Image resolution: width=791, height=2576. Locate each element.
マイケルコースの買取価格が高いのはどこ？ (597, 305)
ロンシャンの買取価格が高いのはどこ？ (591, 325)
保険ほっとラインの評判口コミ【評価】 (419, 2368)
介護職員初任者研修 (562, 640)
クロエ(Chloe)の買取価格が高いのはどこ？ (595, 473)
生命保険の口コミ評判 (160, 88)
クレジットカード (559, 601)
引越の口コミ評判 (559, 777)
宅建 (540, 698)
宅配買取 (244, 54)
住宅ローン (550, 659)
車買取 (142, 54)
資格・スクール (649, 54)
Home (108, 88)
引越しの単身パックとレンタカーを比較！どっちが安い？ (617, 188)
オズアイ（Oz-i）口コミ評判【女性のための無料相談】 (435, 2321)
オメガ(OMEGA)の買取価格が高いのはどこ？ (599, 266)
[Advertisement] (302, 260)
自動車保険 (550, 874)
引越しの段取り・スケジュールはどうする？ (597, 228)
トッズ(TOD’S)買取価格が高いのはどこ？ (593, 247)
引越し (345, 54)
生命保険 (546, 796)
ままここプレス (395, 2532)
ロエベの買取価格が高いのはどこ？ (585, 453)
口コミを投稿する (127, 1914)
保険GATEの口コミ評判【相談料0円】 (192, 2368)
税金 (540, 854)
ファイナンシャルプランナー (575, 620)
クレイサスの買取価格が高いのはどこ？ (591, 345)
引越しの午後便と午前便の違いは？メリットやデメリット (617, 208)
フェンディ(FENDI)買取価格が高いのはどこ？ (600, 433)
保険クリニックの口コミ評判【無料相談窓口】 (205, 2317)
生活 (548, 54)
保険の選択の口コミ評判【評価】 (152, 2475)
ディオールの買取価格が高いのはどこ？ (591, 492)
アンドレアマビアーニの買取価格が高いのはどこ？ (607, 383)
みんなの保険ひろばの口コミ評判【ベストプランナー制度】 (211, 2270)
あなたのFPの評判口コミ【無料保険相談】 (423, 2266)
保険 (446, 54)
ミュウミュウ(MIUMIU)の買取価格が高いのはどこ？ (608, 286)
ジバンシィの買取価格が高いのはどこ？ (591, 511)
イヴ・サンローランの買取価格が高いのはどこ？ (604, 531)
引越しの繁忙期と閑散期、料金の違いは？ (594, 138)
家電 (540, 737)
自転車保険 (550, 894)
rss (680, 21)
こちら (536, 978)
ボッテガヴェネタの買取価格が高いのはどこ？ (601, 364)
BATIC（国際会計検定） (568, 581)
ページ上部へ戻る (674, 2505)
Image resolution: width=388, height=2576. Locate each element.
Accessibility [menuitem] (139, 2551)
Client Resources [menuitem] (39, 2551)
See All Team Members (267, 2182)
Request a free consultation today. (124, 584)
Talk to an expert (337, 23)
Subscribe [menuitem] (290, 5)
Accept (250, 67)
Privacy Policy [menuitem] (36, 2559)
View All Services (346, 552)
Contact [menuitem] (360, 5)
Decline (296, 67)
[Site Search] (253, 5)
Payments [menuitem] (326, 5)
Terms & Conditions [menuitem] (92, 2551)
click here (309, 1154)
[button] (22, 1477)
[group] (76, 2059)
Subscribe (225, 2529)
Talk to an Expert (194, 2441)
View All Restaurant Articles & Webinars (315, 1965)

# # # #

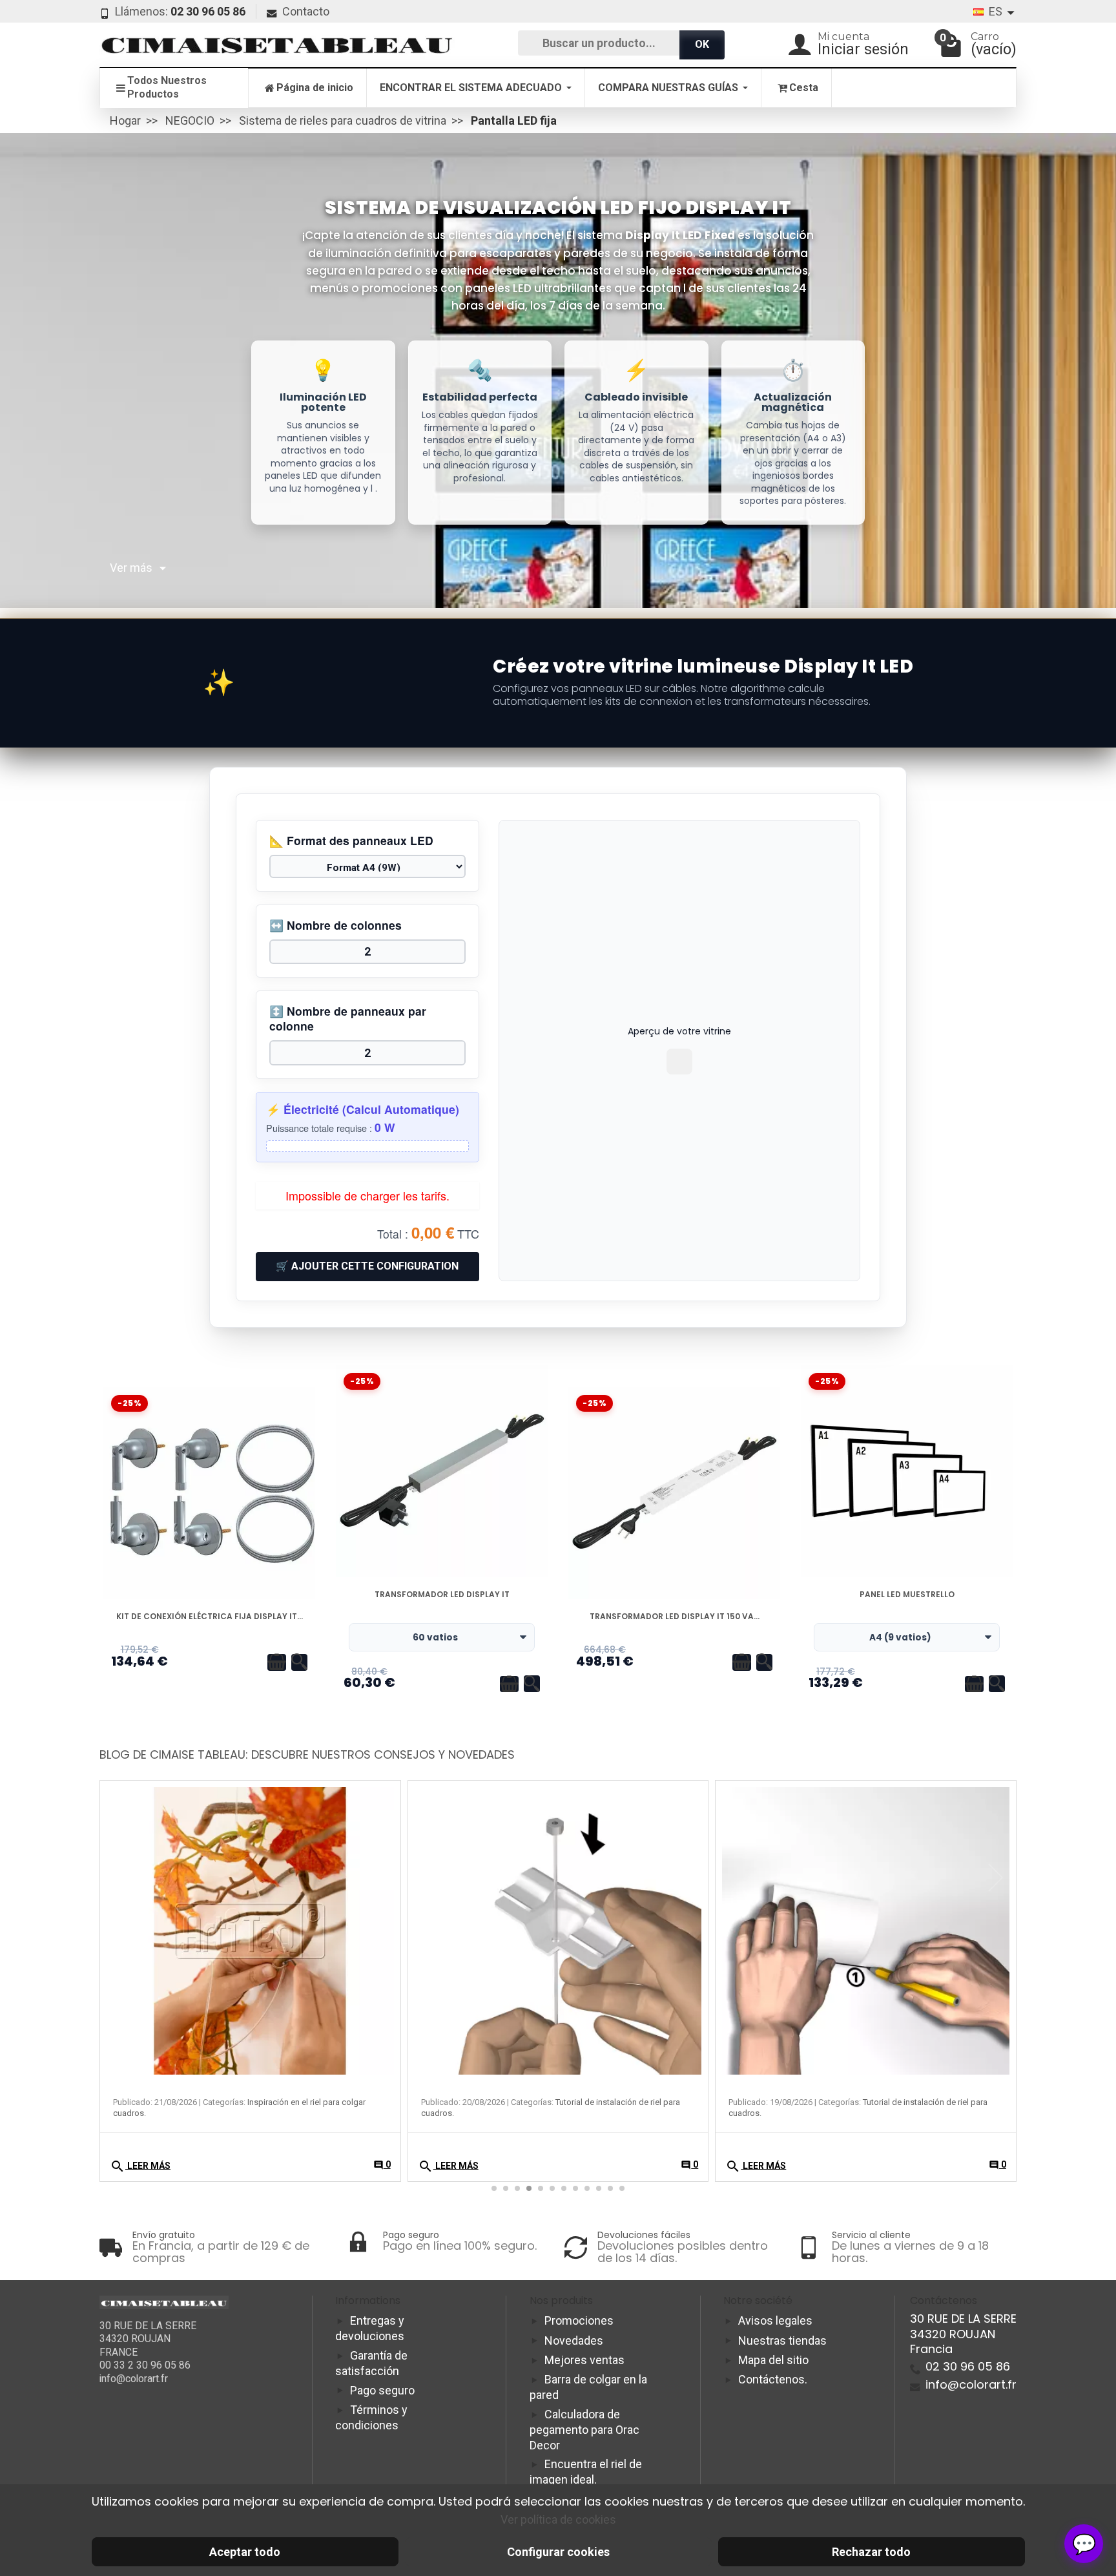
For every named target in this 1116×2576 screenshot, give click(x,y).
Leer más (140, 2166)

# # # #

Work instruction: Could you retype exactly the lines above, starting at the line that contains "クロエ(Chloe)の買取価格が高いのはどこ？ (595, 473)" and ending at the line that contains "オズアイ（Oz-i）口コミ評判【女性のための無料相談】 (435, 2321)", and nothing more?

Reply:
クロエ(Chloe)の買取価格が高いのはどこ？ (595, 473)
生命保険の口コミ評判 (160, 88)
クレジットカード (559, 601)
引越の口コミ評判 (559, 777)
宅建 (540, 698)
宅配買取 (244, 54)
住宅ローン (550, 659)
車買取 (142, 54)
資格・スクール (649, 54)
Home (108, 88)
引越しの単身パックとレンタカーを比較！どっちが安い？ (617, 188)
オズアイ（Oz-i）口コミ評判【女性のための無料相談】 (435, 2321)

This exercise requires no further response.